◆ SOURCE DATA ◆
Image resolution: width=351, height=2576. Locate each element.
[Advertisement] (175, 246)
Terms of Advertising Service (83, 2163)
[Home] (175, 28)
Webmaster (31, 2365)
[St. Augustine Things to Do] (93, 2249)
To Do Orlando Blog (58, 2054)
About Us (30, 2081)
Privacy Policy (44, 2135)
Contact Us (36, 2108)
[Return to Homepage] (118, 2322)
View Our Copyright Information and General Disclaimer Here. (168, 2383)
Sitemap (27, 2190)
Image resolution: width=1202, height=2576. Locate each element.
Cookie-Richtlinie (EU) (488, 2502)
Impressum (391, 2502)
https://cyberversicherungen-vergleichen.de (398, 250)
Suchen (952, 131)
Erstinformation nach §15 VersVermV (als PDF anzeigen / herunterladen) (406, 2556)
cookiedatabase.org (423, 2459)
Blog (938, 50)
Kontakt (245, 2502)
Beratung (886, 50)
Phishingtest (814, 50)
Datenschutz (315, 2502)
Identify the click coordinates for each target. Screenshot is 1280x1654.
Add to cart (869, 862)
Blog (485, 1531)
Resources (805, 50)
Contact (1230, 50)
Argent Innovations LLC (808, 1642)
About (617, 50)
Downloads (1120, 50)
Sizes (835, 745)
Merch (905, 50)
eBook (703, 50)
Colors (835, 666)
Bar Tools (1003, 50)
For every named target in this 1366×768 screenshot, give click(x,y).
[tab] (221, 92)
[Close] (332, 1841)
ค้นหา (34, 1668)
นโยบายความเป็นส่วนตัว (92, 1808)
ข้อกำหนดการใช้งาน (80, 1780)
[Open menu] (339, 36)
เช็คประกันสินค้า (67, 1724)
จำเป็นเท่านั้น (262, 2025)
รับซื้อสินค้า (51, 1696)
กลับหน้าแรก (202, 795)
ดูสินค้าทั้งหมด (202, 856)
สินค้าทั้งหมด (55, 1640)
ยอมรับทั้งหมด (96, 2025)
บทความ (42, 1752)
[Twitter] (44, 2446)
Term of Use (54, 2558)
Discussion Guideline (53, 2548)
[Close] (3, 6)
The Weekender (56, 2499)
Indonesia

◆ WORK REQUEST ◆
The records must be given again in full, exactly as they were written.

◆ WRITTEN SOLUTION ◆
Image resolution: width=351, height=2576. Locate each element.
[Advertisement] (175, 246)
Terms of Advertising Service (83, 2163)
[Home] (175, 28)
Webmaster (31, 2365)
[St. Augustine Things to Do] (93, 2249)
To Do Orlando Blog (58, 2054)
About Us (30, 2081)
Privacy Policy (44, 2135)
Contact Us (36, 2108)
[Return to Homepage] (118, 2322)
View Our Copyright Information and General Disclaimer Here. (168, 2383)
Sitemap (27, 2190)
Image resolution: width=1202, height=2576. Locate each element.
Cookie-Richtlinie (EU) (488, 2502)
Impressum (391, 2502)
https://cyberversicherungen-vergleichen.de (398, 250)
Suchen (952, 131)
Erstinformation nach §15 VersVermV (als PDF anzeigen / herunterladen) (406, 2556)
cookiedatabase.org (423, 2459)
Blog (938, 50)
Kontakt (245, 2502)
Beratung (886, 50)
Phishingtest (814, 50)
Datenschutz (315, 2502)
Identify the click coordinates for each target. Screenshot is 1280x1654.
Add to cart (869, 862)
Blog (485, 1531)
Resources (805, 50)
Contact (1230, 50)
Argent Innovations LLC (808, 1642)
About (617, 50)
Downloads (1120, 50)
Sizes (835, 745)
Merch (905, 50)
eBook (703, 50)
Colors (835, 666)
Bar Tools (1003, 50)
For every named target in this 1366×768 screenshot, give click(x,y).
[tab] (221, 92)
[Close] (332, 1841)
ค้นหา (34, 1668)
นโยบายความเป็นส่วนตัว (92, 1808)
ข้อกำหนดการใช้งาน (80, 1780)
[Open menu] (339, 36)
เช็คประกันสินค้า (67, 1724)
จำเป็นเท่านั้น (262, 2025)
รับซื้อสินค้า (51, 1696)
กลับหน้าแรก (202, 795)
ดูสินค้าทั้งหมด (202, 856)
สินค้าทั้งหมด (55, 1640)
ยอมรับทั้งหมด (96, 2025)
บทความ (42, 1752)
[Twitter] (44, 2446)
Term of Use (54, 2558)
Discussion Guideline (53, 2548)
[Close] (3, 6)
The Weekender (56, 2499)
Indonesia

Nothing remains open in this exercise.